En pocas palabras podemos decir que es un masaje que actúa sobre los vasos linfáticos con el objetivo de ayudar a reabsorber el líquido linfático. Es una técnica de masoterapia que consiste en aplicar masajes sobre diferentes zonas del cuerpo y activar y mejorar la circulación de la linfa, ayudando con ello a eliminar edemas y otras posibles alteraciones derivadas de una mala circulación.

¿Cómo se realiza un drenaje linfático?

La presión de estos masajes debe ser suave y repetitiva, ayudando a arrastrar los líquidos retenidos hacia los ganglios linfáticos. Este masaje debe tener un efecto placentero y relajante, evitando el dolor. Las manos deben hacer un movimiento lento y constante siguiendo, en la medida de lo posible, la dirección de los conductos linfáticos. Es un masaje tranquilo y duradero.

¿Qué beneficios tiene el drenaje linfático?

Son muchos los beneficios que tiene este tipo de masaje, desde el servicio de oncología lo están incluyendo en sus tratamientos de edemas post-operatorios.
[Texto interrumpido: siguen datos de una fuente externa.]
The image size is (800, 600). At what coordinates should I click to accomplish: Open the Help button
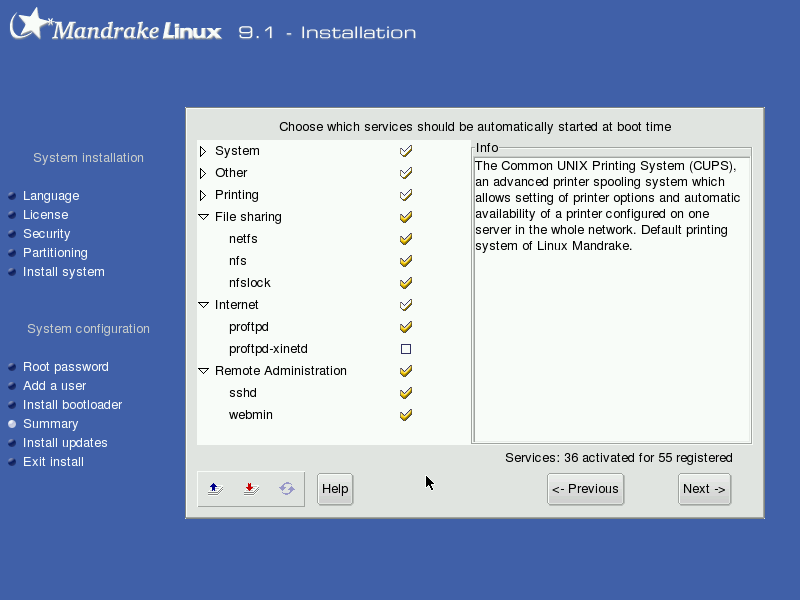[x=335, y=489]
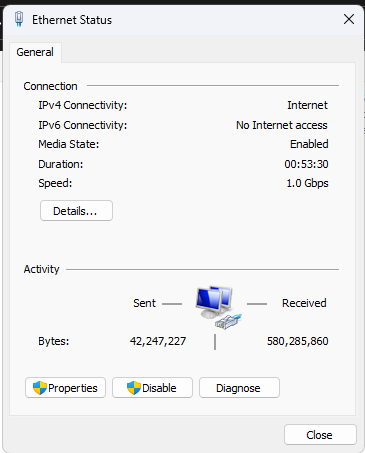Disable the Ethernet adapter

[152, 388]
Podemos destacar:

  • Reactivación de la circulación linfática
  • Ayuda a reabsorver líquidos
  • Mejoras estéticas en el aspecto de la piel
  • Combate el acné y la celulitis
  • Reducción de la inflamación de retención de líquidos
  • Ayuda como analgésico a enfermedades como la fibromialgia (sedante)
  • Estimula la función renal
  • Mejora la circulación sanguínea
  • Puede ayudar en momentos de estrés y ansiedad
  • Combate a patologías como las migrañas y los vértigos
  • Mejora las defensas del organismo
  • Ayuda a regenerar tejidos tras operaciones

¿Tiene alguna contraindicación?

Como cualquier tratamiento, puede que a ciertas patologías o enfermedades no le venga bien realizarse un masaje de drenaje linfático, como por ejemplo si sufres hipotensión, trombosis o flebitis deberás evitar este tipo de masajes.

Si aún no te has convencido, recuerda que el sistema linfático es importantísimo para nuestro organismo, ya que hace una doble función de depuración y protección imprescindible para las funciones básicas del sistema circulatorio.